» TASK DETAILS
Reproduce the part of the listing that opens with the line containing "Image resolution: width=1389" and closes with the line containing "Action: [x=1122, y=2]", switching "button" to "control" and keeping everything else unchanged.

» DATA FOR THIS EXERCISE
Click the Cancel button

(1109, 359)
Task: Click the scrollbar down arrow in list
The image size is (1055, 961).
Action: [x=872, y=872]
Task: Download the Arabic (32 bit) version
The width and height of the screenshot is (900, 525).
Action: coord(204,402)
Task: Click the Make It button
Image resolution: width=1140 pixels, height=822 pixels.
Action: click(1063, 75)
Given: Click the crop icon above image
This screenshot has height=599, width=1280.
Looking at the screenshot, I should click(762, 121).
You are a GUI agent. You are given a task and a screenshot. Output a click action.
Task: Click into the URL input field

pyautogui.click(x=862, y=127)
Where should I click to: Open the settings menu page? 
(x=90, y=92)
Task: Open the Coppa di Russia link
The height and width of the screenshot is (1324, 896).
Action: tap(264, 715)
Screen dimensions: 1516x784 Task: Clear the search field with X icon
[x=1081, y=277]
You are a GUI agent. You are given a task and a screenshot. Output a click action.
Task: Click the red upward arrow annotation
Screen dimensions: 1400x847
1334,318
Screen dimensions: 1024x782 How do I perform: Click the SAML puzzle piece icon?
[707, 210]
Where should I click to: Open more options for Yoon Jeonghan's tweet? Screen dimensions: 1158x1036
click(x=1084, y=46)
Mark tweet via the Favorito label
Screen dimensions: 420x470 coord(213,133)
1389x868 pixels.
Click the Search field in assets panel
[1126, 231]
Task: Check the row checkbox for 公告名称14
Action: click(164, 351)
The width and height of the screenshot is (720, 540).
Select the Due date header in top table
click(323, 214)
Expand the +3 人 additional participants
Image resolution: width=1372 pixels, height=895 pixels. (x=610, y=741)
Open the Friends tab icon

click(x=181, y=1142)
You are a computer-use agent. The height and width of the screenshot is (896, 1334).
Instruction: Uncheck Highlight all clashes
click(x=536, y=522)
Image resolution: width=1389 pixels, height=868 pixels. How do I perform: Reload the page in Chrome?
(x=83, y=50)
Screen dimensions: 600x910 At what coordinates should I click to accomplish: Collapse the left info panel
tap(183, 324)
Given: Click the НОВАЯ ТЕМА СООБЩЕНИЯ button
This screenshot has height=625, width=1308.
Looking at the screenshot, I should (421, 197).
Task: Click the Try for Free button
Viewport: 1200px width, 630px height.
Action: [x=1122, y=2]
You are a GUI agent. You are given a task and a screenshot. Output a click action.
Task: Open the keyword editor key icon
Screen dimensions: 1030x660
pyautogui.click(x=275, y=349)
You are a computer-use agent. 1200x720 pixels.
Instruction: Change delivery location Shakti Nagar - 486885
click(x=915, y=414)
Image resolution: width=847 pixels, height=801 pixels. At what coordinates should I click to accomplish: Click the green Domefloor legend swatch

» THE OUTPUT
Image resolution: width=1389 pixels, height=868 pixels. How do I perform: Reload the page in Chrome?
(x=83, y=50)
Screen dimensions: 600x910 At what coordinates should I click to accomplish: Collapse the left info panel
tap(183, 324)
Given: Click the НОВАЯ ТЕМА СООБЩЕНИЯ control
This screenshot has height=625, width=1308.
Looking at the screenshot, I should (421, 197).
Task: Click the Try for Free control
Viewport: 1200px width, 630px height.
Action: [x=1122, y=2]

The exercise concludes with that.